The Jesuit Dallas Museum recently acquired a six-foot long “Red Tiger Shark” sculpture by artist Shawn Smith. The piece comes as a result of a donated gift to the museum on behalf of the Aloysius Gonzaga Society in memory of Father Charles A. Leininger, S.J.

Father Leininger, S.J. was an artist and art historian who served as a trustee of the Jesuit Dallas Museum, taught Latin and English and was instrumental in acquiring many of the museum’s sculptures. Smith’s “Red Tiger Shark” was selected to join the museum by the Acquisitions Committee and is on display, suspended from the ceiling, in the entrance to the Hall of Honors.

“My work investigates the slippery intersection between the digital world and reality,” Smith says in his artist’s statement about the piece. “Specifically, I am interested in how we experience nature through technology. I grew up in a large city only experiencing the natural world through computers and television screens. With my work, I create three-dimensional sculptural representations of two-dimensional images of nature I find online.”

“Red Tiger Shark” is made of plywood, ink and acrylic paint in a variation of red hues, altogether creating a sort of cubist, pixelated appearance made up of smaller, handcrafted colored strips of wood. 

“I build my objects pixel by pixel in an overtly laborious process,” Smith continues. “Through this process of pixelation, details become distilled, distorted, or deleted. I am interested in how each pixel plays an important role in the identity of the object, the same way each cell plays a crucial role in the identity of an organism. As species decline and fade into memory, so many animals and organisms now have a stronger presence in the digital world than in the natural world.”

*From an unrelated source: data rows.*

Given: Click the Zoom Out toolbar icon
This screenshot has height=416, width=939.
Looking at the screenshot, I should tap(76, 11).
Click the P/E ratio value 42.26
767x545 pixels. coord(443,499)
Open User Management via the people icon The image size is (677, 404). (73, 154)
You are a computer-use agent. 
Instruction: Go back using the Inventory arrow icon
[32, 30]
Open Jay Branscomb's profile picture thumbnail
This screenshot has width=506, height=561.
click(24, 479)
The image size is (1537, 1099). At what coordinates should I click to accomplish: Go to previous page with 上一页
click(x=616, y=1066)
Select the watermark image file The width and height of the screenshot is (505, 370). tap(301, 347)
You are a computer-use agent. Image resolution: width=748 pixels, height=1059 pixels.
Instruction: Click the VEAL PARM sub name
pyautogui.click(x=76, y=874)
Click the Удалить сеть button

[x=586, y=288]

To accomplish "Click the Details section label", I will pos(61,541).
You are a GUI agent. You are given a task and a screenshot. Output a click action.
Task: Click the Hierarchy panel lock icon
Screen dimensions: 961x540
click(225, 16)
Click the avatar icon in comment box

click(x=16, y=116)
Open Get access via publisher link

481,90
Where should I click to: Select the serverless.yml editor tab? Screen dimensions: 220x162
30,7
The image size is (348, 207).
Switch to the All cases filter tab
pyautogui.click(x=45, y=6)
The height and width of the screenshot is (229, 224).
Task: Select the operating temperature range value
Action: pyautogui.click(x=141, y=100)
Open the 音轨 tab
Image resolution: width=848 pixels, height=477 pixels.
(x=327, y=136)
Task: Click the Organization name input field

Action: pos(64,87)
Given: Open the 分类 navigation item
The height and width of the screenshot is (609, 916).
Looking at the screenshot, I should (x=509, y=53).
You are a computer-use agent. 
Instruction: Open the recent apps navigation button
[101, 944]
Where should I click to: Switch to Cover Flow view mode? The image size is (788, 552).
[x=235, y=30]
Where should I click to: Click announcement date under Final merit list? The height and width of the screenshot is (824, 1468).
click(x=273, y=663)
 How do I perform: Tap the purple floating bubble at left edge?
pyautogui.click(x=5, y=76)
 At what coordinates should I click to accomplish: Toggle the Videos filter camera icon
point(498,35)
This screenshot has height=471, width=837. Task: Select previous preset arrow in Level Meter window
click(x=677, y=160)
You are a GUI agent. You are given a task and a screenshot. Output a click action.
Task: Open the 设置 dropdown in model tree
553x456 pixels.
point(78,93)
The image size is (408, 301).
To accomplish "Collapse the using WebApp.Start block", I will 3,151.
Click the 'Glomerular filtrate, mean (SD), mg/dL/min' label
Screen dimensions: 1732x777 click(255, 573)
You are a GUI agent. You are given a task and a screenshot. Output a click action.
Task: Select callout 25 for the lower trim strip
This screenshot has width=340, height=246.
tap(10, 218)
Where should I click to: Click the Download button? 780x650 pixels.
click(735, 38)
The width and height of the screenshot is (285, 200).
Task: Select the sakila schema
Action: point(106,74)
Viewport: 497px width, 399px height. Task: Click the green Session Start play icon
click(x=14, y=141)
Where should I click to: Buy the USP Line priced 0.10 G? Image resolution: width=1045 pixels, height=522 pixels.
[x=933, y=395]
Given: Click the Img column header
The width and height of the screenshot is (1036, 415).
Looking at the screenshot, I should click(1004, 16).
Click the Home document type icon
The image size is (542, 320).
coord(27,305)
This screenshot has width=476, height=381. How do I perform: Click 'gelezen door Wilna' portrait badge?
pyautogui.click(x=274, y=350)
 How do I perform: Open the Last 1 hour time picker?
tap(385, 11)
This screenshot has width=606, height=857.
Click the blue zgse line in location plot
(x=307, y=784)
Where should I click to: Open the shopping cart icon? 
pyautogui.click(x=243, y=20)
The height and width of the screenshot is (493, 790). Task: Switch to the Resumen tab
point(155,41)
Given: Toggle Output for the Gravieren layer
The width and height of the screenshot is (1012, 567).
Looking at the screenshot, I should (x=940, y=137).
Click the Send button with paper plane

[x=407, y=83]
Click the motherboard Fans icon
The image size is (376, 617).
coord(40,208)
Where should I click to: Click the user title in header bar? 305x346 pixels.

Smith was born in Dallas and attended Arts Magnet High School and Brookhaven College. In 1996, Smith was a recipient of the Clare Hart DeGolyer grant from the Dallas Museum of Art. His work is in the permanent collection at the Smithsonian American Art Museum’s Renwick Gallery in Washington DC, the National Museum of Wildlife Art in Jackson Hole, Wyoming, the Explora Science Museum in Albuquerque, NM, and the Nasher Sculpture Center in Dallas, and has exhibited throughout the U.S. and abroad.